The solution is refined enough to flag clichéd language and rhetorical tricks such as detour statements. Sudden increases in such language during earnings calls is often an early indicator that problems are brewing. Amenity's solution can compare text patterns from prior quarters, identify deviations, and even highlight questions that trigger questionable responses.
Amenity Analytics can generate key insights from SEC filings (registration statements; 10K reports; 10Q reports; 8K Reports; Schedule 13D; proxy statements; form 3, 4 and 5; and so on).
Wading through these filings is labor intensive. Amenity automates this process. Our platform can identify new risk factors, new disclosures, and any other red flags.
A company’s performance is often impacted by environmental, social and governance (ESG) issues. Given this, ESG investing continues to gain traction within the financial world.

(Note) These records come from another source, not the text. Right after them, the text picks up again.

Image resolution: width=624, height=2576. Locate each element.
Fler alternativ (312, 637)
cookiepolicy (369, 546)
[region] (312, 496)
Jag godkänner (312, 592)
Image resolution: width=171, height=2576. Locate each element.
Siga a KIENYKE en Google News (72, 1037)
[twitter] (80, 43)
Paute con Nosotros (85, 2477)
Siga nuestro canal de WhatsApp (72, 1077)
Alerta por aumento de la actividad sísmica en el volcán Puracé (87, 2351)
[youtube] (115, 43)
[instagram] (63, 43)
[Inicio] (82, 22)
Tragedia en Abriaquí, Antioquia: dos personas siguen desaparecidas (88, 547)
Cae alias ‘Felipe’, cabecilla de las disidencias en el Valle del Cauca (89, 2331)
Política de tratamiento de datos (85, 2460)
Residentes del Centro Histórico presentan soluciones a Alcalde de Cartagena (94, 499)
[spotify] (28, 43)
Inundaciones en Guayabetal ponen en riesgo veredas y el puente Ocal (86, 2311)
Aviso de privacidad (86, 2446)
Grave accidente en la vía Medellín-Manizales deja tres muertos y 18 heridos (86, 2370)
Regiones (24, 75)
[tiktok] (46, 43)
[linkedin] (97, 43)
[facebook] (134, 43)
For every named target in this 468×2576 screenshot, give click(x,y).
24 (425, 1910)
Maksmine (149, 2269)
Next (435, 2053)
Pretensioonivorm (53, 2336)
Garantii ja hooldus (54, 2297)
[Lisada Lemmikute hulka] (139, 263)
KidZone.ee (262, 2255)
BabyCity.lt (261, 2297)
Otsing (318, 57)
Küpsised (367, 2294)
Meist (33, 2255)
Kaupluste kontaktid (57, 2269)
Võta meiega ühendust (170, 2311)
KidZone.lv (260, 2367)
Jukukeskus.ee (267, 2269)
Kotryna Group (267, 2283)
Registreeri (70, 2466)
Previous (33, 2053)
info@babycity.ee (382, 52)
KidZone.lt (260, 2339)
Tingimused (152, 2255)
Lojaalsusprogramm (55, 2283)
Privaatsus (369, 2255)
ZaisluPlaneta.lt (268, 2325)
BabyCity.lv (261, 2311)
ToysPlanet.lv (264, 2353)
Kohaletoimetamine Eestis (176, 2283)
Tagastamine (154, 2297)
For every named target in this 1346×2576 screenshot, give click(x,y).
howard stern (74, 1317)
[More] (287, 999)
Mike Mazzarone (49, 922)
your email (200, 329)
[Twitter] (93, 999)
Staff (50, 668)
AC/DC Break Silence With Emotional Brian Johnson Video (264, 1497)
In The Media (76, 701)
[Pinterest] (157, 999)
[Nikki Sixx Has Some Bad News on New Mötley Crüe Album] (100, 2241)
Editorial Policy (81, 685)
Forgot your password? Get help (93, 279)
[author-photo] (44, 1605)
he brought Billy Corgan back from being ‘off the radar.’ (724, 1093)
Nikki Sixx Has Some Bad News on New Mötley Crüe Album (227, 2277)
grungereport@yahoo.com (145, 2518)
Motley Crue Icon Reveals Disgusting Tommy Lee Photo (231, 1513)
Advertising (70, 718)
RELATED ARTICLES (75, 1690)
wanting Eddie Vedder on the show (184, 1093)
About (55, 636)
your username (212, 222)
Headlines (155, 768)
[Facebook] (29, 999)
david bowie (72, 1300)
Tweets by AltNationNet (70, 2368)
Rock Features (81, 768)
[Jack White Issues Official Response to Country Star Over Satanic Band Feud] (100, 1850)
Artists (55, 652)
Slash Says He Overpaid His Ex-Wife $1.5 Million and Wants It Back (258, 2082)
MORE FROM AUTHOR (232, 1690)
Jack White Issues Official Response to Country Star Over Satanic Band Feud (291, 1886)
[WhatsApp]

Amenity has embedded processing models that can replicate the perspective of an ESG expert.
If an investor needs access to ESG data within a filing, a news article, or a call transcript, Amenity can create data sets with texts it has highlighted from an ESG perspective.
Business application of thematic sentiment analysis continues to gain traction, especially within the financial sector. It helps to understand what is really behind a sentiment score and whether that information will move the needle when it comes to strategy and decision making.